# [RECORDS SUPPLIED]
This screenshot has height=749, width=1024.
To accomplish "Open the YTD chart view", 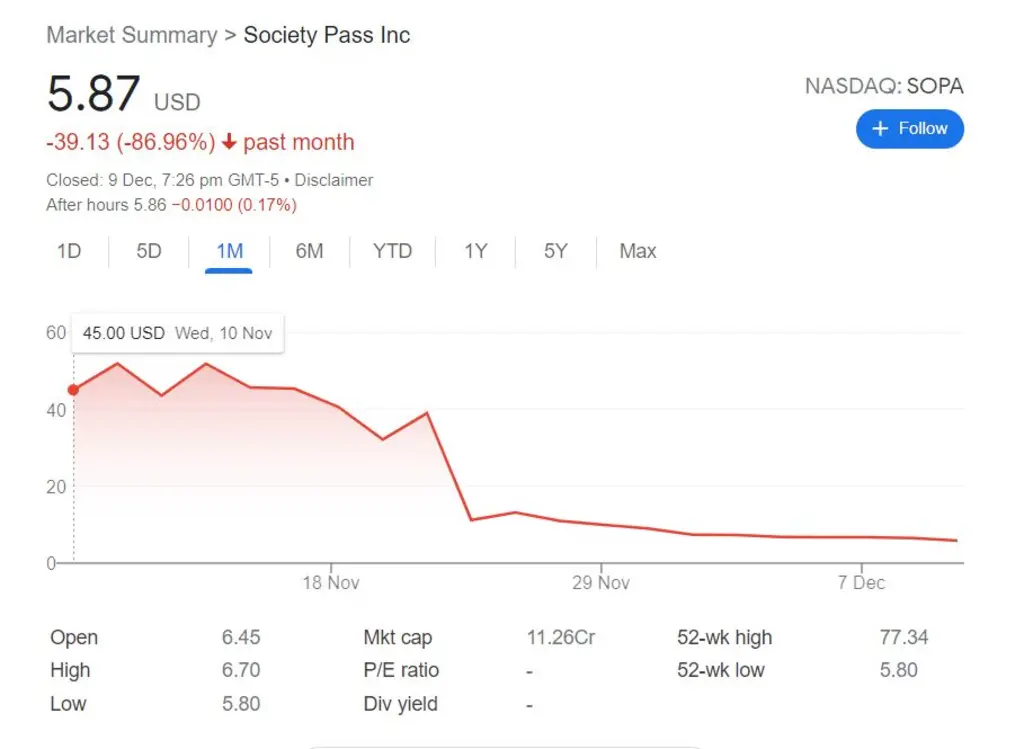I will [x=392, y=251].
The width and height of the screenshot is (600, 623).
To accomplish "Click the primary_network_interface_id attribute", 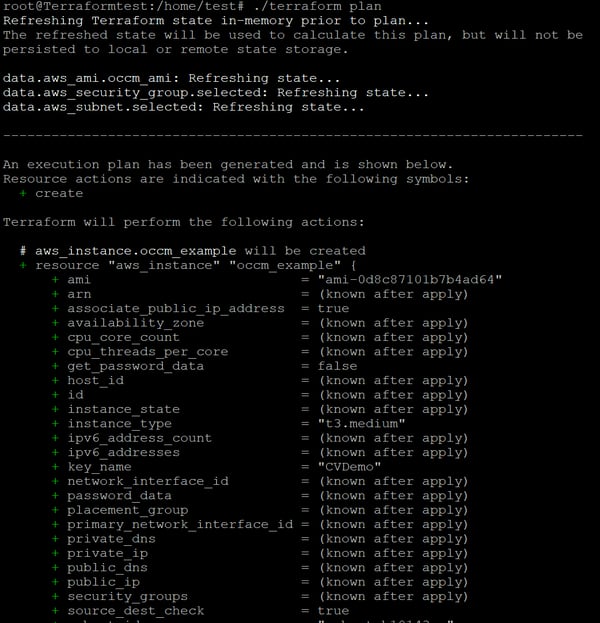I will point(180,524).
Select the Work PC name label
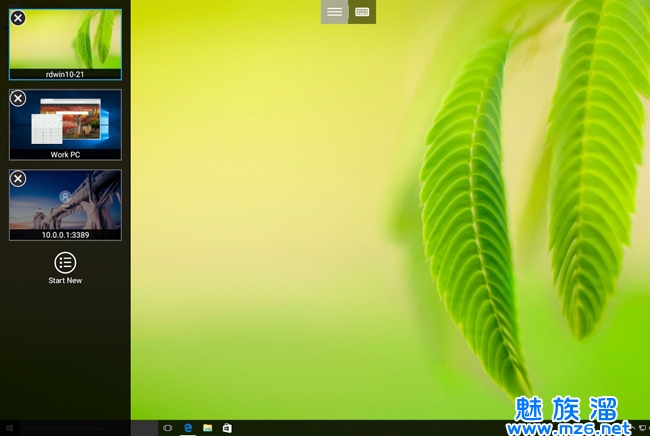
...
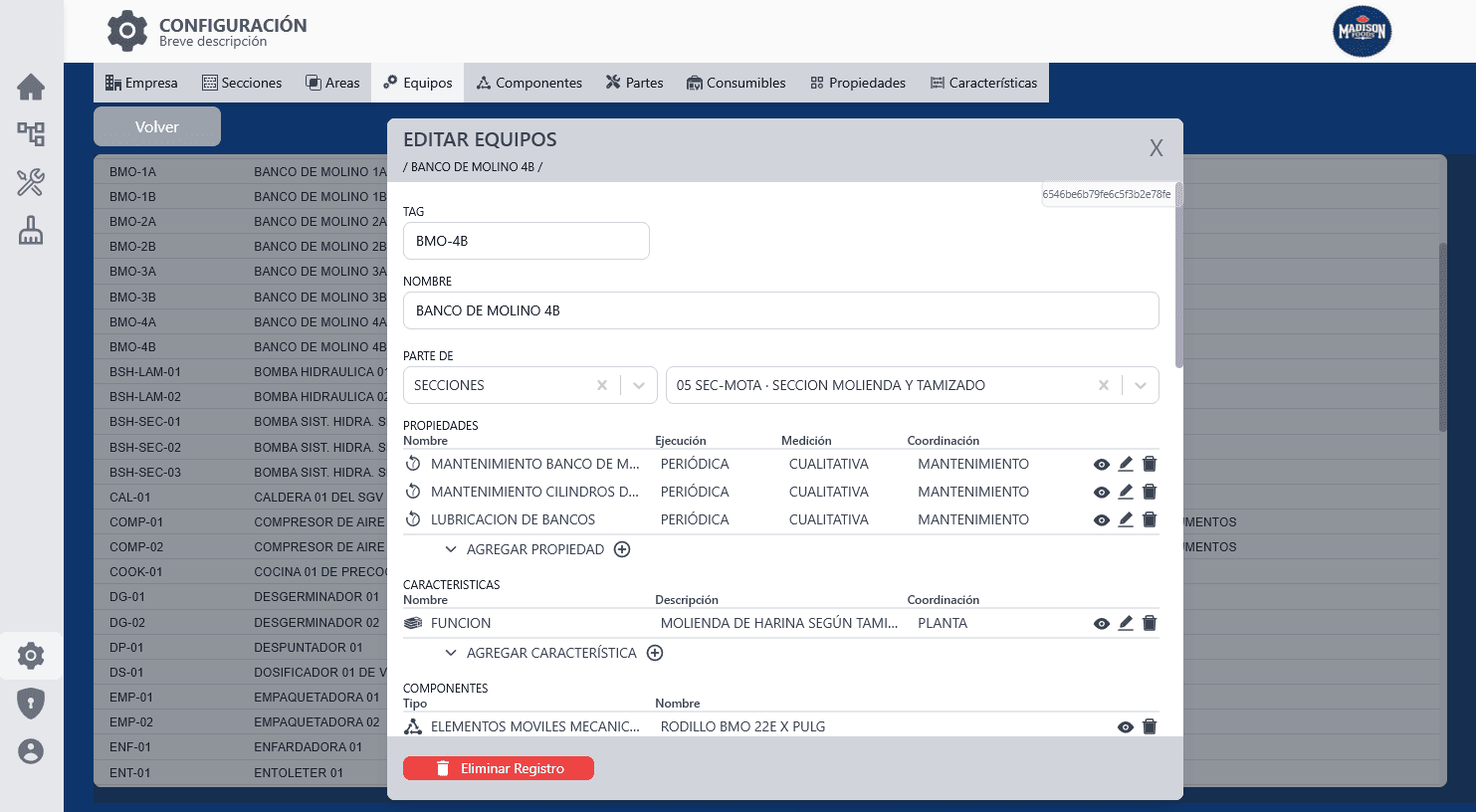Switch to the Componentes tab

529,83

# [WHAT THE EXERCISE ASKS]
All lines of the records above that carry the word "screenshot" should be listed.

# [EXERCISE RESULT]
This screenshot has height=749, width=1024.
The width and height of the screenshot is (600, 623).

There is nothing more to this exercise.